Вот приятель девочки без глаз… Фу, ну что за кличку я ей дала, она звучит так же неприятно, как и выглядит снимок… А ведь если это видела не только я, подобное прозвище могло к ней и пристать-приклеиться…. Черт, что же я натворила…
Приятель Эмелькиной подруги с неудачного фото смотрит перед собой, настраиваясь на съёмку, «примеряя» лицо — я прекрасно знаю это состояние, когда пытаешься вызывать в себе нужное настроение и репетируешь, как будешь позировать… И часто делаю пробные снимки, чтобы понять, с какого ракурса лучше снимать, на чем акцентироваться. Но опять же — это черновой, рабочий материал, который никто, кроме фотографа, не видит и который я всегда удаляю. Мне жаль, чтобы такая шелуха занимала место на моей и так немаленькой карте памяти. Это просто сырье, там нет ни авторского взгляда, ни раскрытия личности.
Так почему же для этой чертовой статьи отобрали только такие, сырые и стрёмные снимки? Мальчик с неестественно застывшей манерностью — а он всего лишь пытался поиграть, раскрепоститься, найти своё настроение для сьемки! Его друг, комкающий тот самый листок с надписью #янеубиваюсловом с таким нездорово ироничным видом, как будто плевать он хотел на эту надпись и ему как раз очень нравится убивать, и не только словом — а это просто нервная улыбка, вызванная тем, что его снимают при огромной толпе народа.
И все, все снимки — а их около пятнадцати — точно такие же, и мне становится просто… противно.
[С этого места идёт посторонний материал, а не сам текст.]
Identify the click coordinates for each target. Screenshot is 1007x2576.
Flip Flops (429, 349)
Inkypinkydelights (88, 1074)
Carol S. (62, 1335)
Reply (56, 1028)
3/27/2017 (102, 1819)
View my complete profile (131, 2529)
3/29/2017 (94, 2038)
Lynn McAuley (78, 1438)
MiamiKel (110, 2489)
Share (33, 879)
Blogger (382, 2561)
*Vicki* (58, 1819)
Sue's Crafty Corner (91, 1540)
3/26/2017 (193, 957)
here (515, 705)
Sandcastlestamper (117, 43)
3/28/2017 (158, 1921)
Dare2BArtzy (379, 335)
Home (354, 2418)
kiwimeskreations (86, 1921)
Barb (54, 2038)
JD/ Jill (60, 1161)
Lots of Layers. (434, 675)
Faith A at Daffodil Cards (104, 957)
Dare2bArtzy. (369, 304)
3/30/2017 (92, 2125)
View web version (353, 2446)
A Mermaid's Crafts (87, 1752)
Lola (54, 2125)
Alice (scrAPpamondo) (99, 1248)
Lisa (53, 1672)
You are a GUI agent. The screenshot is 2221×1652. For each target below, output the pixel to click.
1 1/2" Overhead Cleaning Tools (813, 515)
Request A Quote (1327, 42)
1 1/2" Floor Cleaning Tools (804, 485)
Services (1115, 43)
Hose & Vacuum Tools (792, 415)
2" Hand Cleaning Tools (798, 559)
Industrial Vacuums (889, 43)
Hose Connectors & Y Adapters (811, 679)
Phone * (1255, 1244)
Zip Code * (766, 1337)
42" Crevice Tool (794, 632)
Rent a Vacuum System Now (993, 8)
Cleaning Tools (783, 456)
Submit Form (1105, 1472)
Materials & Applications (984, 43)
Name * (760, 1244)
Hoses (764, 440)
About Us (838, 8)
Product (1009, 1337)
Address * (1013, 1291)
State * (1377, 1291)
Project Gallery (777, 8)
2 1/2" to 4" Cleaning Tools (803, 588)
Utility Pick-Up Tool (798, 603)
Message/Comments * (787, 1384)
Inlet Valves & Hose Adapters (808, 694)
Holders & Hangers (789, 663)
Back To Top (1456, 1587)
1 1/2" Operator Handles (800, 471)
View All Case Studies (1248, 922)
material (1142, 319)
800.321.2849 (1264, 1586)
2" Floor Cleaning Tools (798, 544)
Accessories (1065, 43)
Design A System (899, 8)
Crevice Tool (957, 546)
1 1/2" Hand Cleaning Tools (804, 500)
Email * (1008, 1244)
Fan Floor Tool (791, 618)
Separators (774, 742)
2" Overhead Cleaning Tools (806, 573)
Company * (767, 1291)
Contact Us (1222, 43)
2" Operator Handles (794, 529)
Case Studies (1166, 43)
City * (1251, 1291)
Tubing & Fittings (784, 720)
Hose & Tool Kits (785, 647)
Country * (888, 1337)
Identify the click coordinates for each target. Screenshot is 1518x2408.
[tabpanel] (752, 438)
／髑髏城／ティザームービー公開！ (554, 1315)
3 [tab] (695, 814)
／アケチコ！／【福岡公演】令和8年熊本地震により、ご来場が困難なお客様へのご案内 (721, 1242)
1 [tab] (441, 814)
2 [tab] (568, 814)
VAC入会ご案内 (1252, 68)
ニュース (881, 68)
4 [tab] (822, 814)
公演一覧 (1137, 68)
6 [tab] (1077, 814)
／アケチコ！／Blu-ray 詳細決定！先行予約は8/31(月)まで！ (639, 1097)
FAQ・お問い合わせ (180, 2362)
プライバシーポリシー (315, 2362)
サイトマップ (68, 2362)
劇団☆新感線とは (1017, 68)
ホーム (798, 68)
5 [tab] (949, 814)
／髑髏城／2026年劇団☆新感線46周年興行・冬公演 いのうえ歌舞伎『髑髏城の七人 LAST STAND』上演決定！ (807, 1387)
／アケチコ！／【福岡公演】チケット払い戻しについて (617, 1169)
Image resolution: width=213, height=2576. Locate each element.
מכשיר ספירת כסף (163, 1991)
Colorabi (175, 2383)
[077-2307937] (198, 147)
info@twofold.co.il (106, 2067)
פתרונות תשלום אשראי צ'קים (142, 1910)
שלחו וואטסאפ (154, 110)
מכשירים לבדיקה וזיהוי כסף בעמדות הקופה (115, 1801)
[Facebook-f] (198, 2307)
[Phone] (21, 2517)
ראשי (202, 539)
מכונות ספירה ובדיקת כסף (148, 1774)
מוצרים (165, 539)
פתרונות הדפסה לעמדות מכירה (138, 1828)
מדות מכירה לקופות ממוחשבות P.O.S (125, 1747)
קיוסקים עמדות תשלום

Вопреки логике, вопреки законам здравого смысла, вопреки тому, что я знаю — не эти фото были моей целью. Но, идущие одна за другой, они представляют результаты моей работы как намеренное издевательство, высмеивание детей, как насмешка и жесткий троллинг.
Ох, а я же ещё говорила со сцены — не бойтесь быть некрасивыми, я не делаю сладкие ванильные фоточки. Мне интересно ваше истинное лицо. И вот как, оказывается я его представляю!
Как ужас. Какой же ужас, блин.
И совсем не страх перед разъярёнными родительницами, чьи проклятья внезапно становятся мне понятны и вполне оправданы, грызёт меня изнутри. Нет, задето что-то более глубокое, что-то, являющееся частью меня — мое творчество, которое оказалось так безобразно вывернуто наизнанку и представлено в таком уродливом виде.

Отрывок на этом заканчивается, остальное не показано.